About this exercise: Only the lines from the one that contains "Select the Zipper tool in 3D toolbar" through the last line of the data below should be duplicated, exactly and without pictures.

(Items from a data source)
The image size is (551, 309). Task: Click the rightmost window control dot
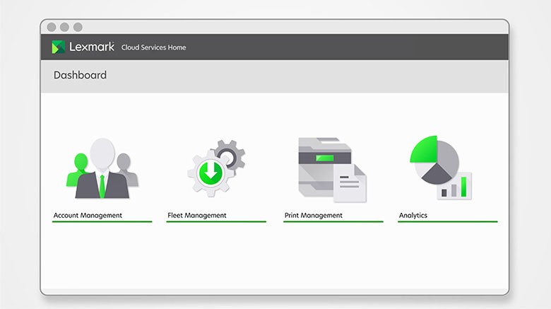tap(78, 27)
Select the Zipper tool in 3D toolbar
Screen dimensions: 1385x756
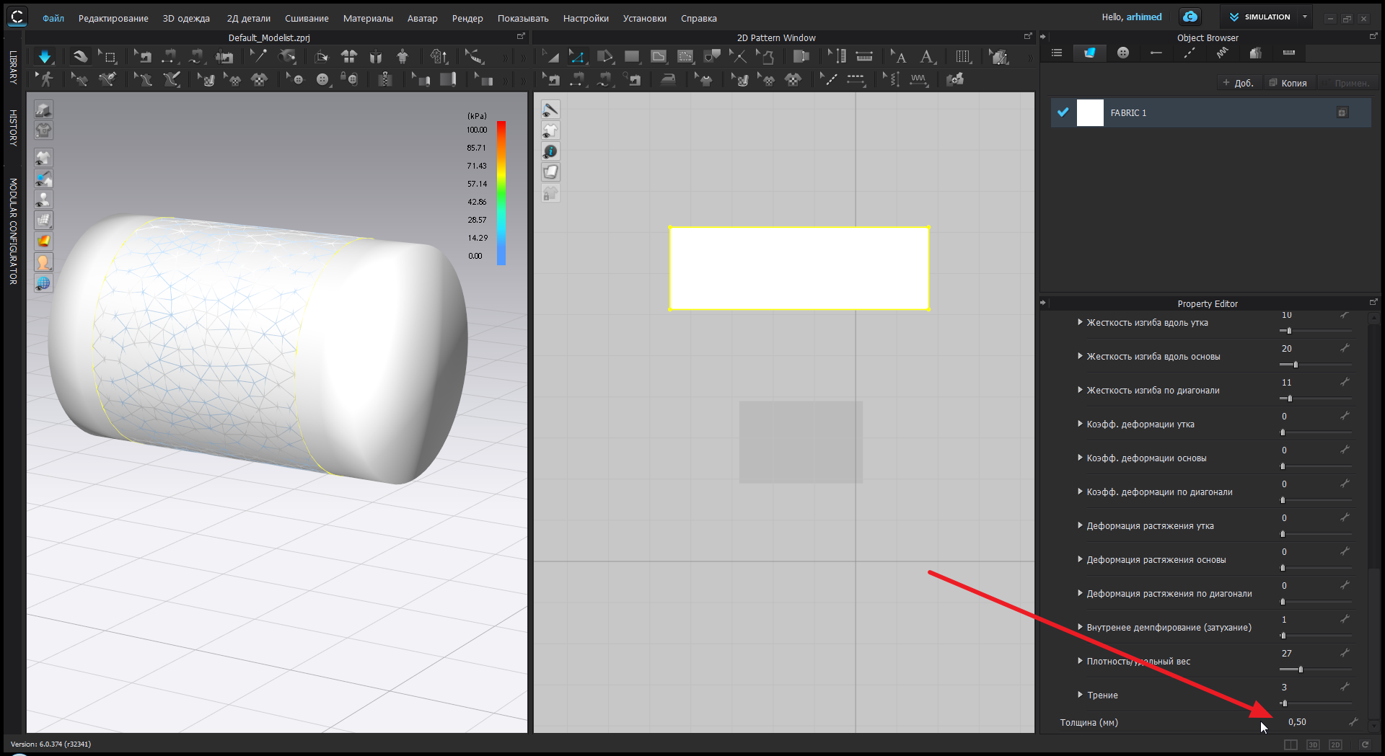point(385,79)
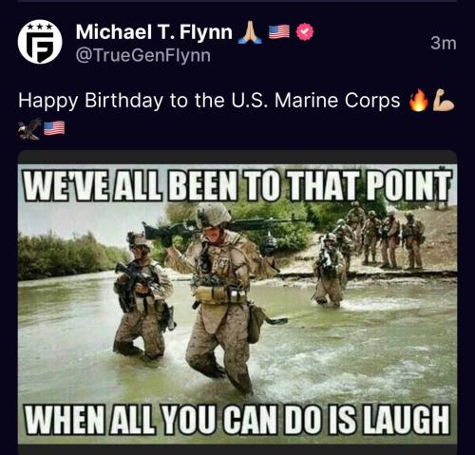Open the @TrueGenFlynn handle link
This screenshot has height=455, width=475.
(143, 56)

Answer for the task:
Select the Zipper tool in 3D toolbar
Screen dimensions: 1385x756
point(385,79)
Open the @TrueGenFlynn handle link
This screenshot has height=455, width=475.
(143, 56)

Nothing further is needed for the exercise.